*** Opening Records shown ***

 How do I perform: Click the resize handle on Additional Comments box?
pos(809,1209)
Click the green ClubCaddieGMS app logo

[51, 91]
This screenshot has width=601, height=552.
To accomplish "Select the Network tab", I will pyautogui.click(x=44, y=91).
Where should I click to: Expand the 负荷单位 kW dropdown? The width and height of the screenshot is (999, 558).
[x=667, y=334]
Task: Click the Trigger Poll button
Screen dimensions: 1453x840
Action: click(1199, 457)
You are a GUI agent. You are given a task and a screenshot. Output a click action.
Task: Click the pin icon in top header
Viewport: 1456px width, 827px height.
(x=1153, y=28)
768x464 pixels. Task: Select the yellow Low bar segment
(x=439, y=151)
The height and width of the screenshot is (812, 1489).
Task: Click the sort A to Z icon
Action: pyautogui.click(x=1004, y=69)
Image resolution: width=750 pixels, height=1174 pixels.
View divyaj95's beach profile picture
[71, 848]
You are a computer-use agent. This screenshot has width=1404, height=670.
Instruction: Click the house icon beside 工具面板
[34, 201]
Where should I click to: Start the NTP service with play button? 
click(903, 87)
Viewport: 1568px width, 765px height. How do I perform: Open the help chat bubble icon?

*** Closing Records shown ***

→ Work instruction
The answer is the line with "768x464 pixels. Task: Select" plus every line after it to the last line of the entries above, copied exactly and with no other lines.

→ Response box
768x464 pixels. Task: Select the yellow Low bar segment
(x=439, y=151)
The height and width of the screenshot is (812, 1489).
Task: Click the sort A to Z icon
Action: pyautogui.click(x=1004, y=69)
Image resolution: width=750 pixels, height=1174 pixels.
View divyaj95's beach profile picture
[71, 848]
You are a computer-use agent. This screenshot has width=1404, height=670.
Instruction: Click the house icon beside 工具面板
[34, 201]
Where should I click to: Start the NTP service with play button? 
click(903, 87)
Viewport: 1568px width, 765px height. How do I perform: Open the help chat bubble icon?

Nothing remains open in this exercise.